Production d’électricité : « J’ai trouvé 500 mégawatts, nous sommes à peu près à 1.300 mégawatts (…) Nous sommes présentement à 22% d’énergie propre et à 30% en décembre » (Macky Sall)


Les efforts consentis dans le secteur de l’énergie par le gouvernement du Sénégal ont été exposés à travers un publi-reportage de plus d’une heure dénommé ‘’Macky Sall au cœur : les emblèmes de l’émergence’’. Ce film documentaire sur les réalisations et la vision du Chef de l’État à travers le Plan Sénégal Emergent (PSE) diffusé, ce 27 juillet, sur la RTS 1, a permis au président de la République de décliner sa conception sur l’accès à l’électricité considéré comme un élément majeur du PSE pour le développement du pays.

« J’ai trouvé 500 Mégawatts, nous sommes à peu près à 1300 Mégawatts. Nous avons vraiment boosté la production électrique. Nous avions déjà décidé pour la production que nous allons la transférer au secteur privé à travers les producteurs indépendants. L’État est un régulateur en la matière et la société nationale l’acheteur unique et qui la distribue », a expliqué dans le film documentaire Macky Sall qui y évoque également la diversification comme moteur des résultats obtenus.

« Nous avons aussi diversifié la production pour ne pas dépendre seulement du pétrole, ce qui fait que nous sommes au moment où je vous parle à 22% d’énergie propre au Sénégal et à 30% en décembre avec du solaire, de l’éolienne, de l’hydraulique, de la biomasse et le reste c’est du fioul mais qui sera remplacé à partir de 2023 par le gaz que nous allons produire et avec la production du gaz, nous allons passer à 100% d’énergie propre », a-t-il confié.

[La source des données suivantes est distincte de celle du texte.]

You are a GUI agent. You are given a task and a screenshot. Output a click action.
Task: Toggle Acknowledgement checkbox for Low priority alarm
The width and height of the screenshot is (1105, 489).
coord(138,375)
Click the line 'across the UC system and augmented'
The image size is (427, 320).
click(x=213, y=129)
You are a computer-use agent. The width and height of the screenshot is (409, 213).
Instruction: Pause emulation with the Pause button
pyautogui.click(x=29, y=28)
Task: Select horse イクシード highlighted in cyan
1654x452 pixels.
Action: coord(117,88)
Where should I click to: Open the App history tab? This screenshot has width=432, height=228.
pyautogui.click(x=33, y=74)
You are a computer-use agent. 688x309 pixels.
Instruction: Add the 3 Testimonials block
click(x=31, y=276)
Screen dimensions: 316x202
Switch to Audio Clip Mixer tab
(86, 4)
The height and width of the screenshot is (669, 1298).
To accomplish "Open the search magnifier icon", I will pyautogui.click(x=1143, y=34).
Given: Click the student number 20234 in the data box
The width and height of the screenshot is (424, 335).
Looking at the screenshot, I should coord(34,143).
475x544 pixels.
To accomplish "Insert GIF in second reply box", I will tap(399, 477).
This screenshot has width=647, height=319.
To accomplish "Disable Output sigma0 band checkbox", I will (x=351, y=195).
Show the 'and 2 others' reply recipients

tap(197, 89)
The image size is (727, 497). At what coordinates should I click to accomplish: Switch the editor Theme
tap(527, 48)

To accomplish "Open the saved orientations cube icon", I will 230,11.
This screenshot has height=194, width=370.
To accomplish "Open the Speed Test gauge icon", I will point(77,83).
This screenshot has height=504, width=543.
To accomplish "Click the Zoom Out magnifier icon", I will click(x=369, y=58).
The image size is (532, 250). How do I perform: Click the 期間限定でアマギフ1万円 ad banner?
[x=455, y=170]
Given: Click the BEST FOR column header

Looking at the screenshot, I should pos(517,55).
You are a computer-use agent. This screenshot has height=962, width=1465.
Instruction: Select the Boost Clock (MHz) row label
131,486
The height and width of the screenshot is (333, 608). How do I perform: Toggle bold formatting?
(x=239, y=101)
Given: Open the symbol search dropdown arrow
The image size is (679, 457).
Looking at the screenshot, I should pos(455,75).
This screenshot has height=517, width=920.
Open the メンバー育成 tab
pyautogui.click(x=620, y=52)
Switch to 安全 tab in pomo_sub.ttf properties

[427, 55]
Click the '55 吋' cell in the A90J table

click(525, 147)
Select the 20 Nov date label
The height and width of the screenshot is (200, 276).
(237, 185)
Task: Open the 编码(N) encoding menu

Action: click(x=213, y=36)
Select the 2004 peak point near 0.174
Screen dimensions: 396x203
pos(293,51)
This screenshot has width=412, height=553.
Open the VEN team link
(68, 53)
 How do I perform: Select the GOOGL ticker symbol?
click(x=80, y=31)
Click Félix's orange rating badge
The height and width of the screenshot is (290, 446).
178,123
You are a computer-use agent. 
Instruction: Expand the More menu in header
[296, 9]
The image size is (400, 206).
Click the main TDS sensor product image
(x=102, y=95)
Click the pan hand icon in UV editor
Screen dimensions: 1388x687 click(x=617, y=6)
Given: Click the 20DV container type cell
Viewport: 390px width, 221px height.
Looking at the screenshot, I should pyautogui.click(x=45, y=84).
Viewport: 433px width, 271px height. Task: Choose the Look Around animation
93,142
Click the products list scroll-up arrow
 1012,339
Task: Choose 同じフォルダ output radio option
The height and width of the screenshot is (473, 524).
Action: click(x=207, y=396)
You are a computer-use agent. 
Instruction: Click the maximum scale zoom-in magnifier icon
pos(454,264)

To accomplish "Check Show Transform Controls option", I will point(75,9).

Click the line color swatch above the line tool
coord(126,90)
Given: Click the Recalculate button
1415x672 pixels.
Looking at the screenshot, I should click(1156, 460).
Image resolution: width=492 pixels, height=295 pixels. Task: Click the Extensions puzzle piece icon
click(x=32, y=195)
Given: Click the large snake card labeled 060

Cette production d’électricité passe forcément par l’exploitation du gaz sénégalais avec quelques 30 dessertes que comptabilise le pays. Elle touche également le mix énergie avec une ambition d’investir dans le mix renouvelable en exploitant le mix national de 30% entre le solaire et l’éolien.

Le Chef de l’État a aussi rappelé ses ambitions d’augmenter la progression pour totalement couvrir les besoins du pays, mais mieux, exporter de l’électricité dans la sous région.

« Nous avons une marge de progression de 9% l’an, à peu près 10%. Nous allons projeter cette progression avec la croissance escomptée. Avec les perspectives pétrole et gaz, nous serons en mesure d’ici les années à venir, non seulement de satisfaire totalement la demande, mais d’injecter de l’électricité dans le West African Powerpool qui est le système d’échanges énergétiques de la Cedeao. Il y’ a eu des progrès énormes pour l’électricité, pour le pétrole par la grâce de Dieu. Ce n’est qu’en 2015-16 qu’on a eu nos premières découvertes significatives en mer », a dit Macky Sall.

Seul opérateur en charge de la distribution et du transport de l’électricité dans le pays, la SENELEC a réussi à réduire considérablement les délestages en ramenant le chiffre à 24 heures au total en 2018 contre 95 heures en 2011. Elle produit chaque année un excédent de 200 mégawatts qui est stocké pour une utilisation des exportations futures potentielles.

Selon la banque mondiale entre 2006 et 2011 au plus fort des difficultés de l’opérateur public, les délestages faisaient perdre jusqu’à 2 points de croissance au Sénégal.